PROBLEM DESCRIPTION> Pull out every line from the line containing "The height and" through the end of the material, both ends included, and reproduce it exactly. Keep pictures out.

--- MATERIAL PROVIDED Enclosed Below ---

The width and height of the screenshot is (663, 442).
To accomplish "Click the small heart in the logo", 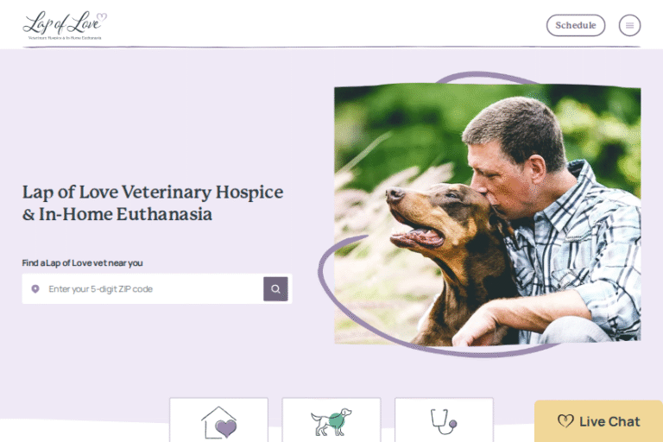I will [x=102, y=17].
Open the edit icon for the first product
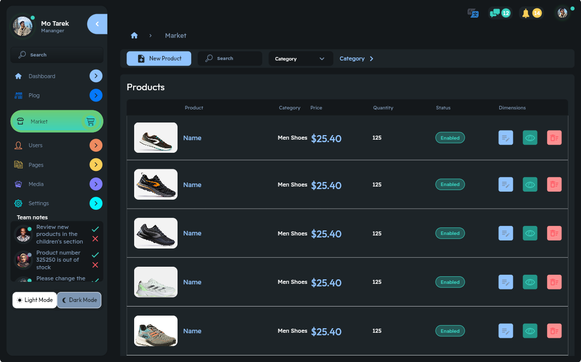The width and height of the screenshot is (581, 362). [x=505, y=137]
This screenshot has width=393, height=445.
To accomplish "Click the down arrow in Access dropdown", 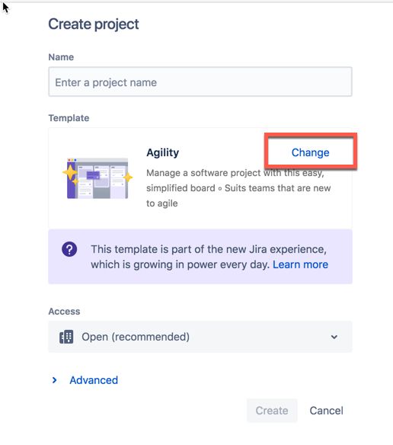I will (334, 337).
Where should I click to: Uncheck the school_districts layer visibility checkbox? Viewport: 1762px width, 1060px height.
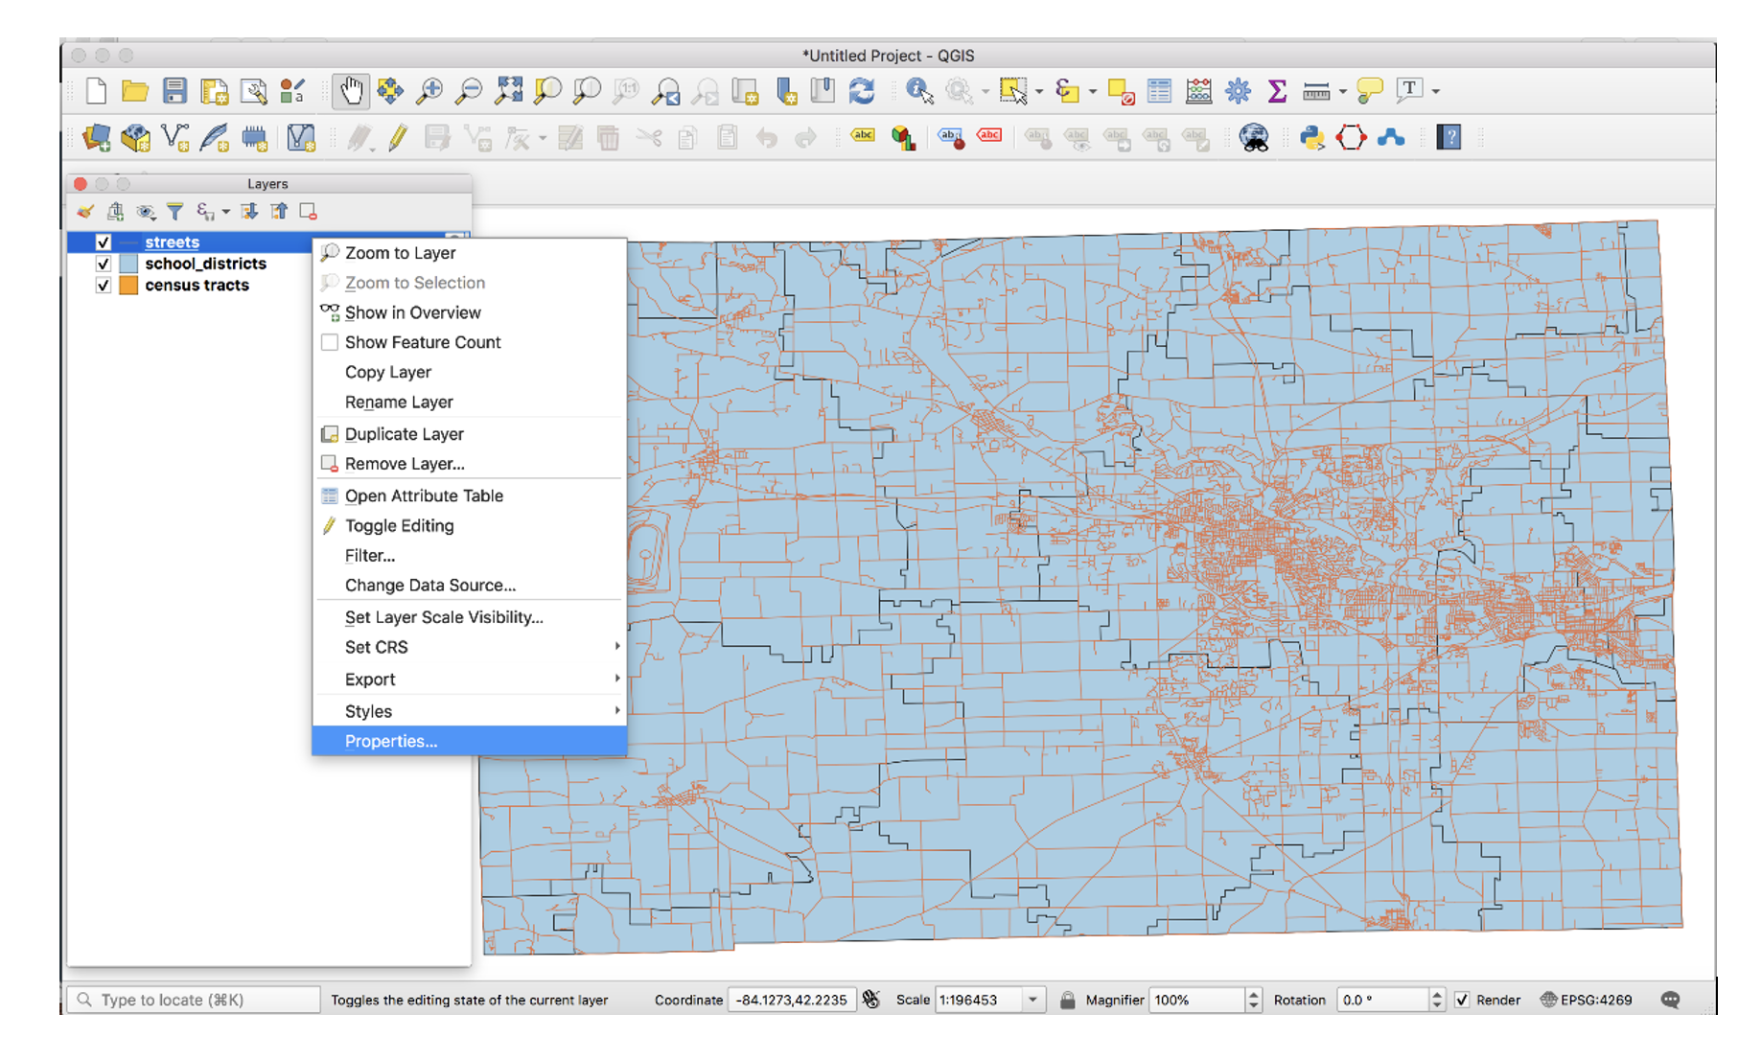point(104,264)
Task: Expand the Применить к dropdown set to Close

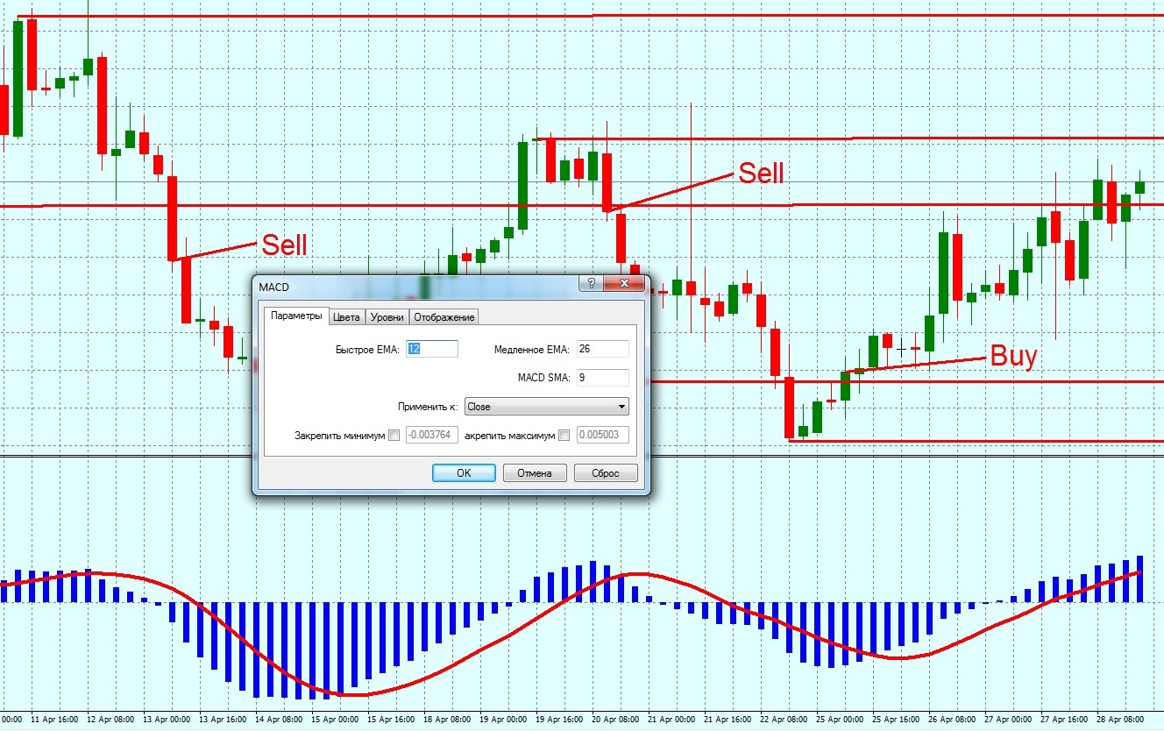Action: (547, 407)
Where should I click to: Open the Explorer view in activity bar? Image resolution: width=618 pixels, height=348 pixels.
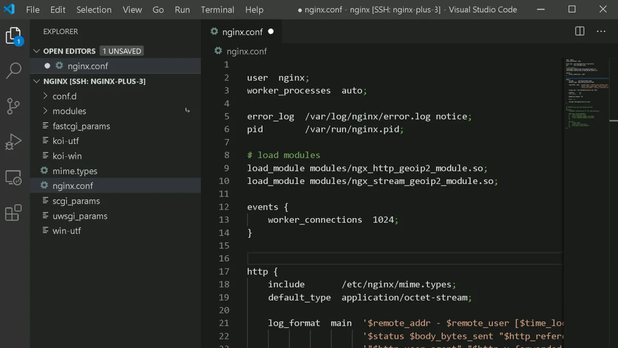pos(14,36)
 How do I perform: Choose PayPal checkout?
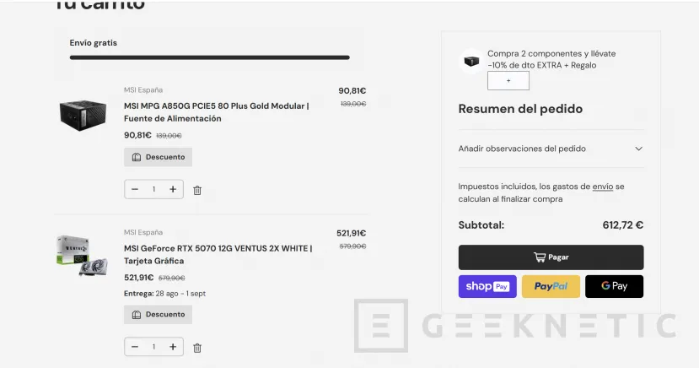coord(551,286)
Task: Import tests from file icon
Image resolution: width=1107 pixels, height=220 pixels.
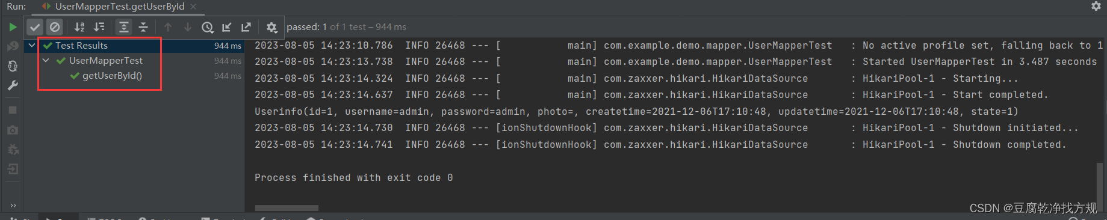Action: [227, 27]
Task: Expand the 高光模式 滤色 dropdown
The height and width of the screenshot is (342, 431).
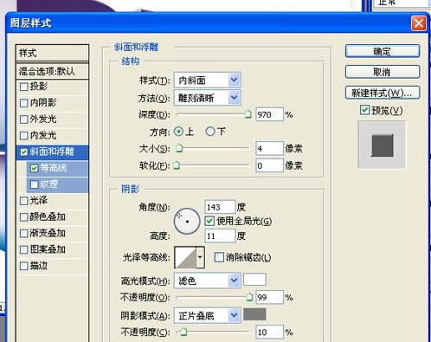Action: 208,281
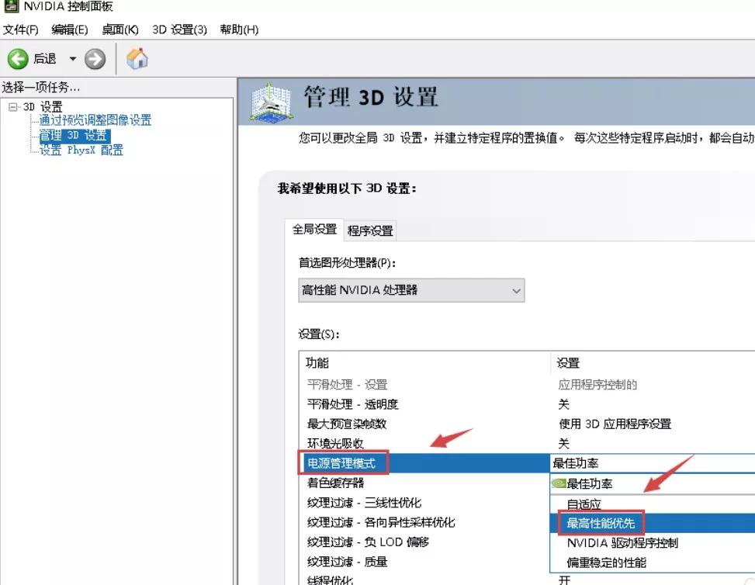Viewport: 755px width, 585px height.
Task: Click the 设置 PhysX 配置 item icon
Action: 36,150
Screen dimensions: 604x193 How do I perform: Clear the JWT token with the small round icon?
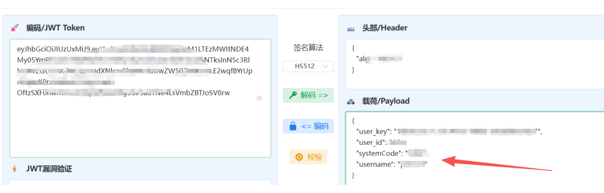click(x=259, y=98)
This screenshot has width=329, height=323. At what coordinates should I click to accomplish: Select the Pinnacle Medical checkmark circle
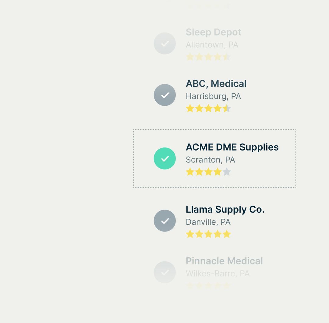pyautogui.click(x=165, y=272)
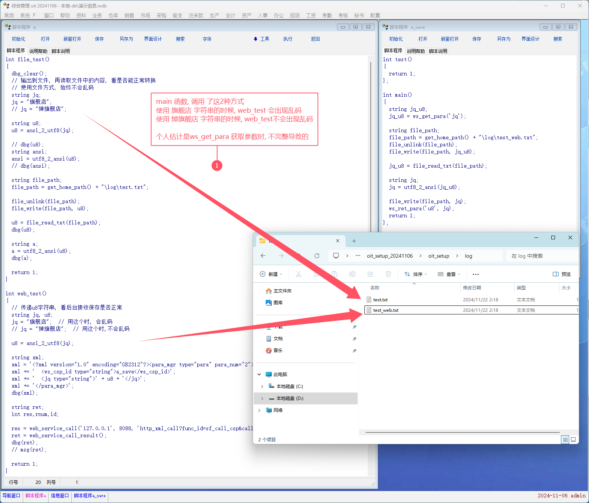
Task: Click the Music folder icon in sidebar
Action: coord(269,351)
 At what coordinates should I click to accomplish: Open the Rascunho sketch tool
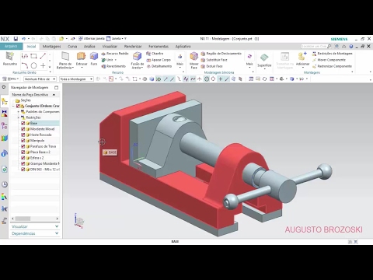point(10,58)
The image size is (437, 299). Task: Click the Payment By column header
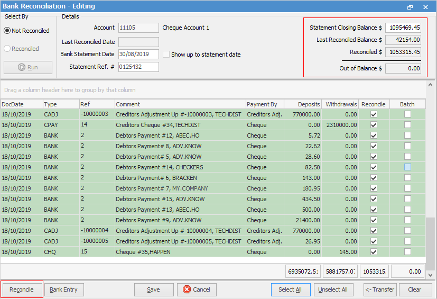[x=264, y=104]
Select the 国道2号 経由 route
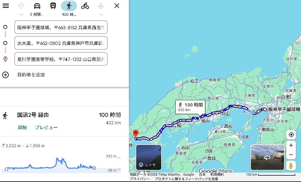Viewport: 301px width, 182px height. click(33, 115)
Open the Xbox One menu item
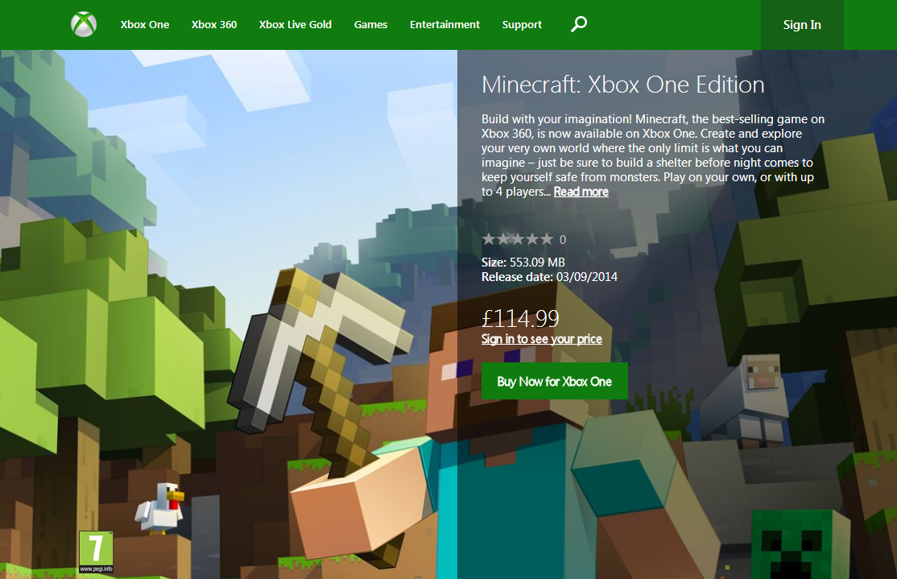Image resolution: width=897 pixels, height=579 pixels. 145,25
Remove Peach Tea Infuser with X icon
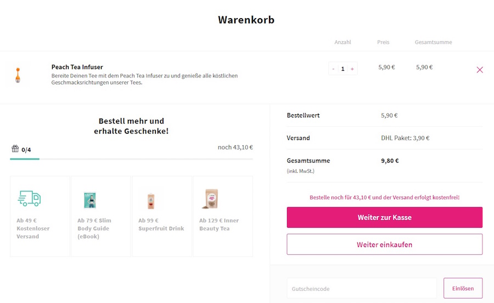This screenshot has height=303, width=494. [480, 70]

--- End of Enclosed MATERIAL PROVIDED ---

RESPONSE TO THIS TASK>
The height and width of the screenshot is (342, 431).
Action: 208,281
Viewport: 755px width, 585px height.
Task: Click the 设置 PhysX 配置 item icon
Action: 36,150
Screen dimensions: 604x193 How do I perform: Clear the JWT token with the small round icon?
click(x=259, y=98)
This screenshot has width=329, height=323. At what coordinates should I click to accomplish: Select the Pinnacle Medical checkmark circle
pyautogui.click(x=165, y=272)
Task: Click the Music folder icon in sidebar
Action: coord(269,351)
 At what coordinates should I click to accomplish: Open the Rascunho sketch tool
point(10,58)
The image size is (437, 299). Task: Click the Payment By column header
[x=264, y=104]
Select the 国道2号 経由 route
Viewport: 301px width, 182px height. click(33, 115)
Open the Xbox One menu item
Image resolution: width=897 pixels, height=579 pixels. 145,25
Remove Peach Tea Infuser with X icon
This screenshot has height=303, width=494. [480, 70]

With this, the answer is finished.